--- What is asked ---
In the listing, change "green" to "blue" and give back the lines from the one with "Select the tags" up to and including the one with "Action: pyautogui.click(x=430, y=113)", leaving everything else as it stands.

--- Provided records ---
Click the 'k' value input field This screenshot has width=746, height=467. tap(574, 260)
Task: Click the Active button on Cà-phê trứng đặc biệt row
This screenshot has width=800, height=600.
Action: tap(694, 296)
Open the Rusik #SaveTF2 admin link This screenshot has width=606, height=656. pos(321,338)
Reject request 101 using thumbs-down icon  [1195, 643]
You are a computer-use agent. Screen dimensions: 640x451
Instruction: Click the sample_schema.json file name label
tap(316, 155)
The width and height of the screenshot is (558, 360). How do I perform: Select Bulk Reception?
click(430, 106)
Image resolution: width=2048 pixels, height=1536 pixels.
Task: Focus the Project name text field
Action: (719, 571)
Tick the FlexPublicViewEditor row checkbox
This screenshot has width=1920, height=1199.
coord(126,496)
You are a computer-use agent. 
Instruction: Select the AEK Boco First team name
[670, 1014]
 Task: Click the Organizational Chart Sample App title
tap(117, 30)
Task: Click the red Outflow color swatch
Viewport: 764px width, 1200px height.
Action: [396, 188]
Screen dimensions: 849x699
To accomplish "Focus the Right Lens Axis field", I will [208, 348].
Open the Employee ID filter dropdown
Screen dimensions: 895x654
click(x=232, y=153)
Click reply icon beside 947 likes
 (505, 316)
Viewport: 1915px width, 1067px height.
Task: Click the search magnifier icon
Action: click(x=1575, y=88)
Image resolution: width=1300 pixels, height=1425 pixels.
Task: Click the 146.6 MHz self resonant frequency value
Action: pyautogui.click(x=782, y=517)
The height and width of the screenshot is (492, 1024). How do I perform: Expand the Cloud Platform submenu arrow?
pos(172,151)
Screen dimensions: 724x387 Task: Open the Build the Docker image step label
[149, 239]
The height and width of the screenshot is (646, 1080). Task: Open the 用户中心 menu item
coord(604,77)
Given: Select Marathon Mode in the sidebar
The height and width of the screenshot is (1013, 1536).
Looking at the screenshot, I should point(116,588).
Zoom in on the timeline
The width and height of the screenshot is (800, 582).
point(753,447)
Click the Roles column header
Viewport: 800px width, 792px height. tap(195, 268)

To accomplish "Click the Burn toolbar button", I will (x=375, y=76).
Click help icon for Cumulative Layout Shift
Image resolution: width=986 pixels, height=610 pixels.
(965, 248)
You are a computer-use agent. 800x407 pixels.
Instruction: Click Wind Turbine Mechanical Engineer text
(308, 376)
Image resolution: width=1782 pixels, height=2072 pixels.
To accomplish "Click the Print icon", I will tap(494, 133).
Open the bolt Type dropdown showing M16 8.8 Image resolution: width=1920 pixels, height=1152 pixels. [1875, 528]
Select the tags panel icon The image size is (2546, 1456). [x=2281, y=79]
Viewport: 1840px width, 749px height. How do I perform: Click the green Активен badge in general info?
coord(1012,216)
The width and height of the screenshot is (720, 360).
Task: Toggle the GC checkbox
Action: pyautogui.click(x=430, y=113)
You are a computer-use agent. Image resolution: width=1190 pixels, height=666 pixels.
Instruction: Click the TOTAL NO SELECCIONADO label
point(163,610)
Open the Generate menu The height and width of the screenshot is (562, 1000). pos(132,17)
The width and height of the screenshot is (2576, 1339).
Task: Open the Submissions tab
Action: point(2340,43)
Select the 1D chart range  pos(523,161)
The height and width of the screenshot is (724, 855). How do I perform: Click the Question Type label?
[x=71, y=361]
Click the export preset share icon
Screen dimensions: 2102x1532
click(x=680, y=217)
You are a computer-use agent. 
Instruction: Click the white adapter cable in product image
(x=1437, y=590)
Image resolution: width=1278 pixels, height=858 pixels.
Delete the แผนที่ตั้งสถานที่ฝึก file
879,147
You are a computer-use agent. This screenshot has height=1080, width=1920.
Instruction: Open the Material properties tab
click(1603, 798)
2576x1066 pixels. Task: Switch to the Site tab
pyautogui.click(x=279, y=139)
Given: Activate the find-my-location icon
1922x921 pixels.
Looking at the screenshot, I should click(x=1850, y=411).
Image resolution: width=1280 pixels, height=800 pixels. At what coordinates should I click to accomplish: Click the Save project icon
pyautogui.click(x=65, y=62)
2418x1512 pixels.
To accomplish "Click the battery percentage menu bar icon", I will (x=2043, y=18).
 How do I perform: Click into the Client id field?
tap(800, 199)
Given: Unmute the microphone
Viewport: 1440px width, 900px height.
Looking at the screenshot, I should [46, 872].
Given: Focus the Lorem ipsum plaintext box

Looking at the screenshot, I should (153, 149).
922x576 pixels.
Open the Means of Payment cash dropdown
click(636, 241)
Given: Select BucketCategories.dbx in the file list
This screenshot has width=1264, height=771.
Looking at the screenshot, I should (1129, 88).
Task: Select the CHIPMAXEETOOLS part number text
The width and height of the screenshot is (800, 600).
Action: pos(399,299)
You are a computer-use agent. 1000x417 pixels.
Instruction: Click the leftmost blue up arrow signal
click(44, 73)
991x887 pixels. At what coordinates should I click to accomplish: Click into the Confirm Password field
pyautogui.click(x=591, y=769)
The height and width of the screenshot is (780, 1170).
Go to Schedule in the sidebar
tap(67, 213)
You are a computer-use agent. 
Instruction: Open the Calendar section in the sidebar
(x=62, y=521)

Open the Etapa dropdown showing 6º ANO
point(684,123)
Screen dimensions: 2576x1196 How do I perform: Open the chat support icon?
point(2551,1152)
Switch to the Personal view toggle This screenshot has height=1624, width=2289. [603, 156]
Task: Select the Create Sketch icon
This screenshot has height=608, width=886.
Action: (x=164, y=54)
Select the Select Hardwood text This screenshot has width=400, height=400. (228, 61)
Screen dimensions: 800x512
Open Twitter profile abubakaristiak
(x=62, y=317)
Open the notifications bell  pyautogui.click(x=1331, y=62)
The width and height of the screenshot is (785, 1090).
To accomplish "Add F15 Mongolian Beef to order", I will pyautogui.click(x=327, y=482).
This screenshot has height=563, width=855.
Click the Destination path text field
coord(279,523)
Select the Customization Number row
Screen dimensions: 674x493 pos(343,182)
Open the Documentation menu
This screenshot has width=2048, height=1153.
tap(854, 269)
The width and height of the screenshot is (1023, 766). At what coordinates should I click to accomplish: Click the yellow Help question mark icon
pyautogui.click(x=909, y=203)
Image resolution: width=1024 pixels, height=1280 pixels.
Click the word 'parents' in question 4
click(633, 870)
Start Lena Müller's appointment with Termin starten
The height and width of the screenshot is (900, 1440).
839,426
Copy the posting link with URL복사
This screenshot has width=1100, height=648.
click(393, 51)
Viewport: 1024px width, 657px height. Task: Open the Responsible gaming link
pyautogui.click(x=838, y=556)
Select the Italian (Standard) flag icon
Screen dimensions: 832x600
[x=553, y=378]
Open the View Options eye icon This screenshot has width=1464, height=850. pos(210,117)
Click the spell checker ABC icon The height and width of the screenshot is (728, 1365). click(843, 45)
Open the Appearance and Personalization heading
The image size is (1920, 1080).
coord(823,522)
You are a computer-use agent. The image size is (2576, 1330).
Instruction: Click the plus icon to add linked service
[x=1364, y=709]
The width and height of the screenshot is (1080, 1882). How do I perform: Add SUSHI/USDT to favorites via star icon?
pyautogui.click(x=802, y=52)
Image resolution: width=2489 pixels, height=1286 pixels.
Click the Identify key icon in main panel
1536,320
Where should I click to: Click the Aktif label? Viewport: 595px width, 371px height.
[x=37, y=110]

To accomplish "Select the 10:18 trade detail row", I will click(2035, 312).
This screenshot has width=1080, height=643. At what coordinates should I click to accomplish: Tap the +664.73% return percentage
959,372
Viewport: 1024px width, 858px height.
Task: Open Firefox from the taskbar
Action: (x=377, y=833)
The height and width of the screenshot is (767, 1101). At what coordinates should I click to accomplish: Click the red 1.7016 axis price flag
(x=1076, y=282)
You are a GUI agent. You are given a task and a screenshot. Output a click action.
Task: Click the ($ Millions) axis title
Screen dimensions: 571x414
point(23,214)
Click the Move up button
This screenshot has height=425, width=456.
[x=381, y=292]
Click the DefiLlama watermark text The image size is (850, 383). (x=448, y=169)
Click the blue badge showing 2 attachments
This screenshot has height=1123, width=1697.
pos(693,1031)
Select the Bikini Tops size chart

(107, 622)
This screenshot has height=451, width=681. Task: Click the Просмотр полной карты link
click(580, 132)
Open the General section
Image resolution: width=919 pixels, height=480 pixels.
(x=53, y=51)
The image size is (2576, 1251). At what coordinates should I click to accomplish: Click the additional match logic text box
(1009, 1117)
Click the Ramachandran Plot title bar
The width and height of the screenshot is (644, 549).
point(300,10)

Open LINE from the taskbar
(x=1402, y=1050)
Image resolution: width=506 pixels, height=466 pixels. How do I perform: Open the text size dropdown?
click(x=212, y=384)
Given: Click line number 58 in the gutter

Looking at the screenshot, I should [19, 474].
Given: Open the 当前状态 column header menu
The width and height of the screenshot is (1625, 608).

--- Response ---
Select the tags panel icon The image size is (2546, 1456). [x=2281, y=79]
Viewport: 1840px width, 749px height. How do I perform: Click the blue Активен badge in general info?
coord(1012,216)
The width and height of the screenshot is (720, 360).
Task: Toggle the GC checkbox
Action: pyautogui.click(x=430, y=113)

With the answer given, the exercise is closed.